Via YouTube you can watch Willoughby and his cronies lip-sync with Shirley Temple on “Swing Me an Old-Fashioned Song” from Little Miss Broadway. Caution: the brief bit of “In the Evening by the Moonlight” may be cause for offense.
More from Raise High the Roof Beam, Carpenters
“A sort of jump-seat Mona Lisa”
“Love, Irving Sappho”
comments: 3
"Caution: the brief bit of 'In the Evening by the Moonlight' may be cause for offense." Given Bland's extensive creativity and use of Negro dialect, in part, as did many black poets and lyricists, one cannot take offence with their work without taking offence at them. And if that is the new rule, then the character of modern rap must be even more offensive. But then again one must chuckle. This post follows one titled "White Stuff." Perhaps in time we will stop seeing colors as representing anything except the beauties of Mom Nature.
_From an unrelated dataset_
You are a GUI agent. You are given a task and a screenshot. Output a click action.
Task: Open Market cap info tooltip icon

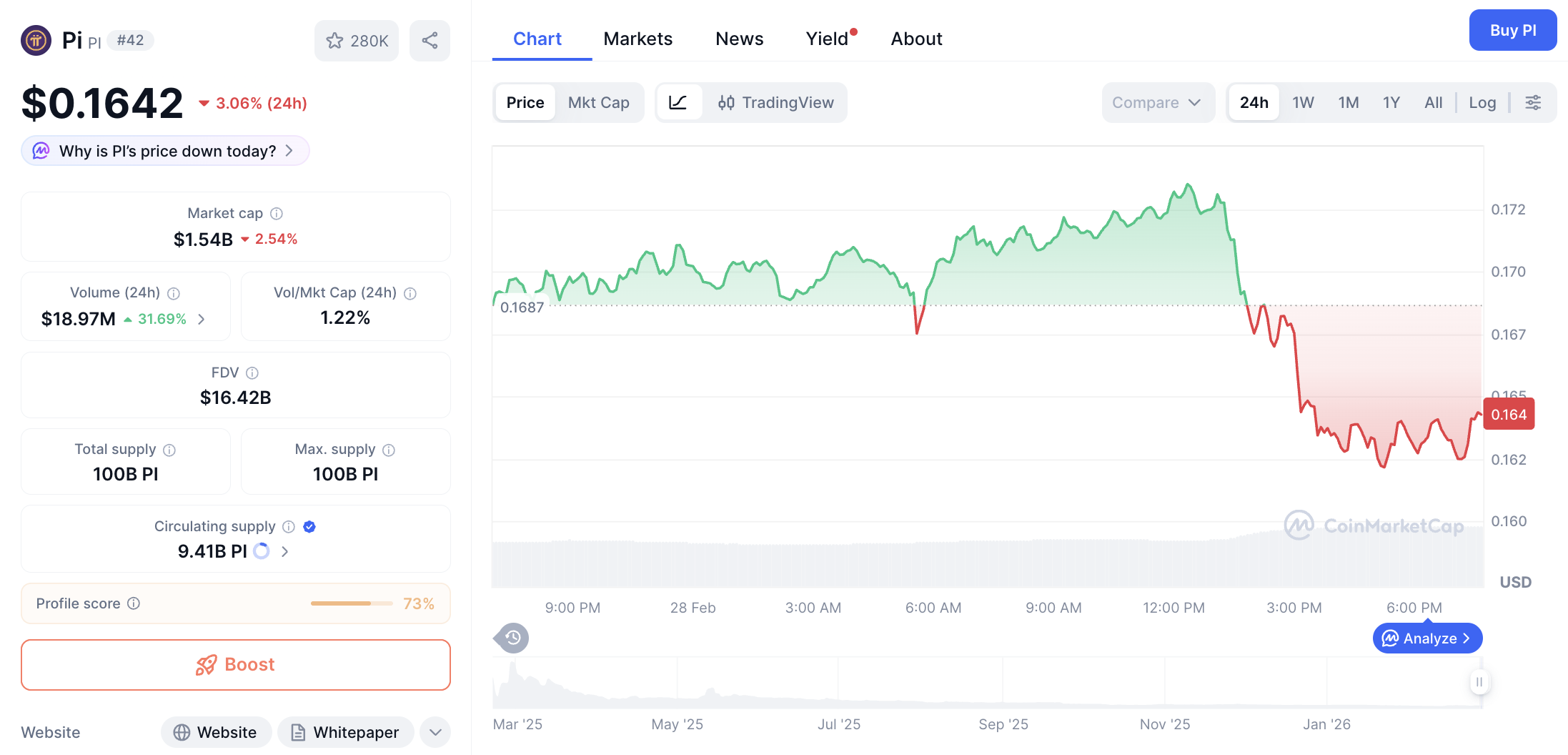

Anon., all I was doing was providing a caution. I did the same when linking to quizzes to figure out where one will end up in Dante’s hell. That this post follows one about “the white stuff” is just the stuff of blogging.
No need to worry nor explain. I just find it so amusing that the various slogans and shorthand words for things are now tinged with political bait, right or left, that words end up somehow seeming guilty of something most innocent. I think you most innocent, and actually read humor into much you and other bloggers post, because my wiring is a bit frayed, I'm a-fraid.